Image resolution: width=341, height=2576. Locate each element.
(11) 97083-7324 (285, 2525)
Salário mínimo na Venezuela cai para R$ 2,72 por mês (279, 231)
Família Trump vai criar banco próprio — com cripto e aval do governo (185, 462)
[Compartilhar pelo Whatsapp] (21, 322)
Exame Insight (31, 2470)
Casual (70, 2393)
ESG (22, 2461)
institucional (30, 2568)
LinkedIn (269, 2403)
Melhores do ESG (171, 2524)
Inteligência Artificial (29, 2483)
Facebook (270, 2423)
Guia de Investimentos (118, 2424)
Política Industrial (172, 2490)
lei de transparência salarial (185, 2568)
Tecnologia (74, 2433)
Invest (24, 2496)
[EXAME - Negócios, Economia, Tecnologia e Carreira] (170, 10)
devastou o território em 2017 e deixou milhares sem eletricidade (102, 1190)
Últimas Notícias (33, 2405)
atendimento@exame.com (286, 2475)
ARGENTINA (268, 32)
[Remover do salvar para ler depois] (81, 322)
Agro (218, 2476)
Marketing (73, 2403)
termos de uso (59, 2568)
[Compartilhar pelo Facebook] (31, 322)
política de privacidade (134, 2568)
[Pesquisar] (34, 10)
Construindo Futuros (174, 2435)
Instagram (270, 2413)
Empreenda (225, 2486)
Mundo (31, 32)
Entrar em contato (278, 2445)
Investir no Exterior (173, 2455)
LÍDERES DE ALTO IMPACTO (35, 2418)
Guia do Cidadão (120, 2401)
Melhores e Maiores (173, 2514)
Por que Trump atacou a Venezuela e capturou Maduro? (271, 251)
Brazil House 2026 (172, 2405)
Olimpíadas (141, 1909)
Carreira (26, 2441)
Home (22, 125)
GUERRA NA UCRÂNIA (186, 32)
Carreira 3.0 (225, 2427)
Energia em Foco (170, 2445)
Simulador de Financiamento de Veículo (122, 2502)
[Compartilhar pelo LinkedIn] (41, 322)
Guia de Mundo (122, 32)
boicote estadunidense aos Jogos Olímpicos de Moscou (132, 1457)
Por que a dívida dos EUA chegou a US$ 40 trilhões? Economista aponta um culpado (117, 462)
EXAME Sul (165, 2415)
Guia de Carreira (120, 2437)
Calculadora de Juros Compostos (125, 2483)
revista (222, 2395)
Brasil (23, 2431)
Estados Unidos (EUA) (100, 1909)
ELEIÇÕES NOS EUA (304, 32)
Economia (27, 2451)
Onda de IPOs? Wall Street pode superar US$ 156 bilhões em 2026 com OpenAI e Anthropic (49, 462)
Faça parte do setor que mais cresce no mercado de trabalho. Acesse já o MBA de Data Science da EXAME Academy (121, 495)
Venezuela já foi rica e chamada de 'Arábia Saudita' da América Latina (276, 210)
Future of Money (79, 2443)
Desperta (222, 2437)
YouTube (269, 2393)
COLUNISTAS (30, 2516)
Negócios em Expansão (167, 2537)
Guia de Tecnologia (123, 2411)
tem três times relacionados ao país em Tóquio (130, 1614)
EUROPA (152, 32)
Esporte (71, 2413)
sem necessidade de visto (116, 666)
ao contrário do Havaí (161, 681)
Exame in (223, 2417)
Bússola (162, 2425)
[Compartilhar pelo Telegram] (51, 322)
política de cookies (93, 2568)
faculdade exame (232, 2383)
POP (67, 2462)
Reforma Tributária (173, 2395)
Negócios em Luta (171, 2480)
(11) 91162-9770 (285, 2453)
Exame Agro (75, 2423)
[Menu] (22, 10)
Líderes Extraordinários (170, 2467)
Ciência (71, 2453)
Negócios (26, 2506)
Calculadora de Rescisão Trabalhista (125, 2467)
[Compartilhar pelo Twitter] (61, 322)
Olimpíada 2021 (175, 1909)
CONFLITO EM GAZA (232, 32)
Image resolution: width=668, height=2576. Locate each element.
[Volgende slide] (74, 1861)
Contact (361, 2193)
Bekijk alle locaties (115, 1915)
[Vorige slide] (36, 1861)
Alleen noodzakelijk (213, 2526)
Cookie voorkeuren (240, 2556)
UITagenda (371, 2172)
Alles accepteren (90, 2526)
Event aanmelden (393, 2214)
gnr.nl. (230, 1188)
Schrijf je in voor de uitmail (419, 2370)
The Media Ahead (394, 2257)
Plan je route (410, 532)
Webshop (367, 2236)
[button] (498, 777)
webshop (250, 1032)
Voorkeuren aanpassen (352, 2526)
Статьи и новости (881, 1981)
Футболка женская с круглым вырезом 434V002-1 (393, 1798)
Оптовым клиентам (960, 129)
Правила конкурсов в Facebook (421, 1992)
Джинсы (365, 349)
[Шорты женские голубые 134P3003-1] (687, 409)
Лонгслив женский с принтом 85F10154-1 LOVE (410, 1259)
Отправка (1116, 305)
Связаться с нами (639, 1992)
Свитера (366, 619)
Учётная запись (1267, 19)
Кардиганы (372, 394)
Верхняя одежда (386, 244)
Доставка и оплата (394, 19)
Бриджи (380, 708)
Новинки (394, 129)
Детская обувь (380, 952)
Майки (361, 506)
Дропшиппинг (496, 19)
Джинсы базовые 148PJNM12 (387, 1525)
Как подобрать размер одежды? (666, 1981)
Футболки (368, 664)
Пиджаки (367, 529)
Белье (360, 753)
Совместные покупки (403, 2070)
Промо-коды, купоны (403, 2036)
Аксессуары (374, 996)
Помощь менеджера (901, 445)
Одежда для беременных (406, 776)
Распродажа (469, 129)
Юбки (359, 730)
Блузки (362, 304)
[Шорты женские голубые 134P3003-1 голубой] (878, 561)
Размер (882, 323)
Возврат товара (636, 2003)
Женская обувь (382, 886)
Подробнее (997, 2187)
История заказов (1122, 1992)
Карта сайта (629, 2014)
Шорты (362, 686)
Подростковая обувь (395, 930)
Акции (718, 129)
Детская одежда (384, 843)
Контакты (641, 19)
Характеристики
━━━━━━
◆ **What is required**: Please give the listing above once more, word for word.

◆ **Response**:
Image resolution: width=341, height=2576. Locate each element.
(11) 97083-7324 (285, 2525)
Salário mínimo na Venezuela cai para R$ 2,72 por mês (279, 231)
Família Trump vai criar banco próprio — com cripto e aval do governo (185, 462)
[Compartilhar pelo Whatsapp] (21, 322)
Exame Insight (31, 2470)
Casual (70, 2393)
ESG (22, 2461)
institucional (30, 2568)
LinkedIn (269, 2403)
Melhores do ESG (171, 2524)
Inteligência Artificial (29, 2483)
Facebook (270, 2423)
Guia de Investimentos (118, 2424)
Política Industrial (172, 2490)
lei de transparência salarial (185, 2568)
Tecnologia (74, 2433)
Invest (24, 2496)
[EXAME - Negócios, Economia, Tecnologia e Carreira] (170, 10)
devastou o território em 2017 e deixou milhares sem eletricidade (102, 1190)
Últimas Notícias (33, 2405)
atendimento@exame.com (286, 2475)
ARGENTINA (268, 32)
[Remover do salvar para ler depois] (81, 322)
Agro (218, 2476)
Marketing (73, 2403)
termos de uso (59, 2568)
[Compartilhar pelo Facebook] (31, 322)
política de privacidade (134, 2568)
[Pesquisar] (34, 10)
Construindo Futuros (174, 2435)
Instagram (270, 2413)
Empreenda (225, 2486)
Mundo (31, 32)
Entrar em contato (278, 2445)
Investir no Exterior (173, 2455)
LÍDERES DE ALTO IMPACTO (35, 2418)
Guia do Cidadão (120, 2401)
Melhores e Maiores (173, 2514)
Por que Trump atacou a Venezuela e capturou Maduro? (271, 251)
Brazil House 2026 (172, 2405)
Olimpíadas (141, 1909)
Carreira (26, 2441)
Home (22, 125)
GUERRA NA UCRÂNIA (186, 32)
Carreira 3.0 (225, 2427)
Energia em Foco (170, 2445)
Simulador de Financiamento de Veículo (122, 2502)
[Compartilhar pelo LinkedIn] (41, 322)
Guia de Mundo (122, 32)
boicote estadunidense aos Jogos Olímpicos de Moscou (132, 1457)
Por que a dívida dos EUA chegou a US$ 40 trilhões? Economista aponta um culpado (117, 462)
EXAME Sul (165, 2415)
Guia de Carreira (120, 2437)
Calculadora de Juros Compostos (125, 2483)
revista (222, 2395)
Brasil (23, 2431)
Estados Unidos (EUA) (100, 1909)
ELEIÇÕES NOS EUA (304, 32)
Economia (27, 2451)
Onda de IPOs? Wall Street pode superar US$ 156 bilhões em 2026 com OpenAI e Anthropic (49, 462)
Faça parte do setor que mais cresce no mercado de trabalho. Acesse já o MBA de Data Science da EXAME Academy (121, 495)
Venezuela já foi rica e chamada de 'Arábia Saudita' da América Latina (276, 210)
Future of Money (79, 2443)
Desperta (222, 2437)
YouTube (269, 2393)
COLUNISTAS (30, 2516)
Negócios em Expansão (167, 2537)
Guia de Tecnologia (123, 2411)
tem três times relacionados ao país em Tóquio (130, 1614)
EUROPA (152, 32)
Esporte (71, 2413)
sem necessidade de visto (116, 666)
ao contrário do Havaí (161, 681)
Exame in (223, 2417)
Bússola (162, 2425)
[Compartilhar pelo Telegram] (51, 322)
política de cookies (93, 2568)
faculdade exame (232, 2383)
POP (67, 2462)
Reforma Tributária (173, 2395)
Negócios em Luta (171, 2480)
(11) 91162-9770 (285, 2453)
Exame Agro (75, 2423)
[Menu] (22, 10)
Líderes Extraordinários (170, 2467)
Ciência (71, 2453)
Negócios (26, 2506)
Calculadora de Rescisão Trabalhista (125, 2467)
[Compartilhar pelo Twitter] (61, 322)
Olimpíada 2021 (175, 1909)
CONFLITO EM GAZA (232, 32)
Image resolution: width=668, height=2576. Locate each element.
[Volgende slide] (74, 1861)
Contact (361, 2193)
Bekijk alle locaties (115, 1915)
[Vorige slide] (36, 1861)
Alleen noodzakelijk (213, 2526)
Cookie voorkeuren (240, 2556)
UITagenda (371, 2172)
Alles accepteren (90, 2526)
Event aanmelden (393, 2214)
gnr.nl. (230, 1188)
Schrijf je in voor de uitmail (419, 2370)
The Media Ahead (394, 2257)
Plan je route (410, 532)
Webshop (367, 2236)
[button] (498, 777)
webshop (250, 1032)
Voorkeuren aanpassen (352, 2526)
Статьи и новости (881, 1981)
Футболка женская с круглым вырезом 434V002-1 (393, 1798)
Оптовым клиентам (960, 129)
Правила конкурсов в Facebook (421, 1992)
Джинсы (365, 349)
[Шорты женские голубые 134P3003-1] (687, 409)
Лонгслив женский с принтом 85F10154-1 LOVE (410, 1259)
Отправка (1116, 305)
Связаться с нами (639, 1992)
Свитера (366, 619)
Учётная запись (1267, 19)
Кардиганы (372, 394)
Верхняя одежда (386, 244)
Доставка и оплата (394, 19)
Бриджи (380, 708)
Новинки (394, 129)
Детская обувь (380, 952)
Майки (361, 506)
Дропшиппинг (496, 19)
Джинсы базовые 148PJNM12 (387, 1525)
Как подобрать размер одежды? (666, 1981)
Футболки (368, 664)
Пиджаки (367, 529)
Белье (360, 753)
Совместные покупки (403, 2070)
Промо-коды, купоны (403, 2036)
Аксессуары (374, 996)
Помощь менеджера (901, 445)
Одежда для беременных (406, 776)
Распродажа (469, 129)
Юбки (359, 730)
Блузки (362, 304)
[Шорты женские голубые 134P3003-1 голубой] (878, 561)
Размер (882, 323)
Возврат товара (636, 2003)
Женская обувь (382, 886)
Подробнее (997, 2187)
История заказов (1122, 1992)
Карта сайта (629, 2014)
Шорты (362, 686)
Подростковая обувь (395, 930)
Акции (718, 129)
Детская одежда (384, 843)
Контакты (641, 19)
Характеристики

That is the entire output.